The world health report

Chapter 2


The costs of achieving 3 by 5

The exact cost of reaching the 3 by 5 target will depend on how quickly care is scaled up in participating countries. It is likely to total at least US$ 5.5 billion by the end of 2005 in the set of high-burden countries that together account for 90% of the target (18). This estimate assumes that 25% of the target is reached in 2004 and the remaining 75% the following year. It assumes that the prices of medicines remain at currently lowest available levels reported by the WHO Essential Drugs and Medicines Department (first-line treatment of US$ 304 per person per year). Total programme costs could be significantly reduced if drug prices for all countries approached those negotiated by the William J. Clinton Foundation for the 14 countries it supports (first-line treatment at less than US$ 140 per person per year).

Cost projections are based on the treatment regimens required for three different entry points: tuberculosis patients, antenatal clinics and health facilities. They include at the patient level:

  • counselling and condom distribution for the people tested as part of the programme;
  • antiretroviral drugs (first-line drugs for all people identified in late-stage disease and second-line drugs for treatment failures);
  • antiretroviral drugs to prevent mother-to-child transmission for women testing positive in antenatal care clinics and who are in early clinical stages of disease;
  • treatment and prophylaxis of opportunistic infections;
  • palliative care;
  • laboratory tests for toxicity for those showing signs of toxicity and switches of individual drugs in case of confirmed toxicity.

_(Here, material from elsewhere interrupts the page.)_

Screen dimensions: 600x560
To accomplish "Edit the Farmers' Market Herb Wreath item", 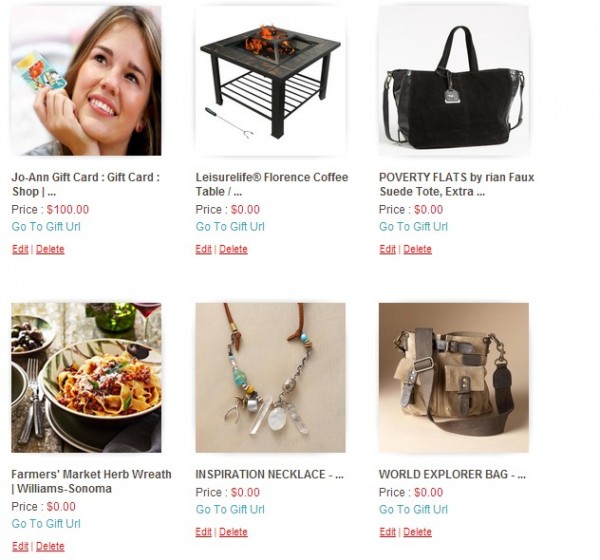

At the programme level, costs include training for doctors, nurses, clinical officers, community health workers and lay volunteers, supervision and monitoring, increasing the capacity of the medicines distribution and storage system, recruiting community health workers, universal precautions, and post-exposure prophylaxis. They also include purchasing an appropriate number of CD4 machines, automated blood counters and blood chemistry machines in low-income countries, beginning in 2005.

Figure 2.2 shows the breakdown of estimated costs of 3 by 5 over the two-year period 2004-2005. Not surprisingly, antiretroviral drugs account for the greatest proportion, while treatment of opportunistic infections, palliative care and universal precautions are also major contributors.

These estimates include preventive activities required to support the 3 by 5 strategy directly. They also assume that other preventive interventions for HIV/AIDS will continue at the current rate. They do not include major changes to the health system infrastructure, which are not possible given the short time frame of 3 by 5. If other interventions are scaled up at the same time - perhaps for malaria and/or tuberculosis with financing from the Global Fund to Fight AIDS, Tuberculosis and Malaria - short-term constraints might be encountered in terms of shortages of personnel, health facilities or laboratory testing facilities. To achieve the Millennium Development Goals by 2015, including those related to HIV/AIDS, immediate investment in infrastructure and in health systems strengthening will be needed in many of the countries implementing 3 by 5. These issues are discussed further in Chapter 4.

The figure of US$ 5.5 billion concerns the countries with the highest burden from HIV/AIDS. Earlier, higher estimates have been superseded in other ways. For example, the model of care assumed in earlier calculations was more intensive in testing and staff time than that adopted by WHO to confront the AIDS treatment emergency. In addition, drug prices have fallen considerably.